Observations & Conclusions: The current public iteration of Generative Artificial Intelligence, (ex. OpenAI’s Chat GPT – Chat Generative Pre-Trained Transformer) was launched November 30, 2023, which process our human language and generates a response using forms of neural networks. (Chat GPT v 3 & 4 have had millions of downloads since December.) Chat GPT is one of several Generative AI models that learn the patterns and structure of their input training data by applying neural network machine learning techniques, and then generate new data that has similar characteristics. Multiple neural networks as well and software coded information are used in Chat GPT, which is why, sometimes, results of Chat GPT can be initially suspect. Often the Chat CPT application does not care if it has enough data for its conclusions. For example, some attorneys have used Chat GPT to write a legal brief that looked like it was expertly prepared. However, on closer examination, citations were found to be faulty, resulting in contempt of court citations. Additionally, because most data used to establish training sets is from the public domain (ie, Twitter, Facebook, etc.) it will be difficult to show ownership of data once integrated into a neural network. Because of the massive size of neural networks, most subsequent training of neural networks with new data will be from partially trained neural networks, not with new networks.
ChatGPT will allow companies to create their own proprietary neural network data structures that would integrate into the public side of ChatGPT. While this may in the future satisfy many of the data ownership questions, there seems to be a propensity to leak private data into the public sphere. The questions involving royalties will be problematic and probably require new legal frameworks to address the issues.
There is a data processing axiom, garbage in – garbage out. As Generative AI applications such as ChatGPT become more ubiquitous, the integrity of the public database will become a non-trivial problem. It is suggested that new government sanctioned profession(s) organizations (similar to attorneys and physicians) will need to be created to train professionals to maintain and add to these data sources. Professionals certified by these organizations would agree to abide by a code of ethics, and take continuing education to assure professional integrity.

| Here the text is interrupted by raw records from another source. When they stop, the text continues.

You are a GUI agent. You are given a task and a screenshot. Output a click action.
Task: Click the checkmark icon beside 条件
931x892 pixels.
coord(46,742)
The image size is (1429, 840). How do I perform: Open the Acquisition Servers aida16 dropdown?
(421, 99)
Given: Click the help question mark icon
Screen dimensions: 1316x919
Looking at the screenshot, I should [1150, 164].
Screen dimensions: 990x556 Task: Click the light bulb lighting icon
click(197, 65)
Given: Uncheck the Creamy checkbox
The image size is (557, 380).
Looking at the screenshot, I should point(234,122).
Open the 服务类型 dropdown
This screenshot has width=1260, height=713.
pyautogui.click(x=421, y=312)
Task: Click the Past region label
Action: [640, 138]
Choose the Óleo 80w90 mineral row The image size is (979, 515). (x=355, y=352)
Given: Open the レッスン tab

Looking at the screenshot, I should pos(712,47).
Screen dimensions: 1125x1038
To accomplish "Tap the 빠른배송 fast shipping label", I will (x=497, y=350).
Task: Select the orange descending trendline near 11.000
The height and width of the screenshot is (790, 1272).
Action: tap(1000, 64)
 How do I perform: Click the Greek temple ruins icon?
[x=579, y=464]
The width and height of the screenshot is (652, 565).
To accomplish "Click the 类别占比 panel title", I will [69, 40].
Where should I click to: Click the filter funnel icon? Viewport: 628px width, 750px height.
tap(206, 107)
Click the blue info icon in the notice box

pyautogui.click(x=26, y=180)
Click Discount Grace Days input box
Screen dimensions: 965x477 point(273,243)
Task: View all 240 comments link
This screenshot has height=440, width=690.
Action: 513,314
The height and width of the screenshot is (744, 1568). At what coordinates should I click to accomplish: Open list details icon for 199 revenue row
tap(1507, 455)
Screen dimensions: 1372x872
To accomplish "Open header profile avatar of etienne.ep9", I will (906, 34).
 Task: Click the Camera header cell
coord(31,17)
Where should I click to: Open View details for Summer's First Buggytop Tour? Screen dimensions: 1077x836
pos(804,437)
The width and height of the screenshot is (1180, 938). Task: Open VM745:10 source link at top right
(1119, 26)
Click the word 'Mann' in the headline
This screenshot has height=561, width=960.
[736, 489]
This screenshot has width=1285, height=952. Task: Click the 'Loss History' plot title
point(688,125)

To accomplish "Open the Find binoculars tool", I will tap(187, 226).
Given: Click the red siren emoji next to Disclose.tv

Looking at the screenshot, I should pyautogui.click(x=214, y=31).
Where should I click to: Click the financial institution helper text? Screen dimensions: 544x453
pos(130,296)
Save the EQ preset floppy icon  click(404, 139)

Disclaimer: This article can be thought of a continuation of my previous Rotary article The AI/ChatGPT Paradigm Shift (https://okcrotary.club/the-ai-chatgpt-paradigm-shift/ ). It has been 20 years since I completed my dissertation on Neural Networks and an analysis of why the results of Neural Network processing was sometimes not totally repeatable. It has been 15 years since I retired from academia and began my real estate career. Additionally, since my dissertation I have had at least two strokes. So, while the concepts presented here are valid for lay consumption, they may not be totally academically sound.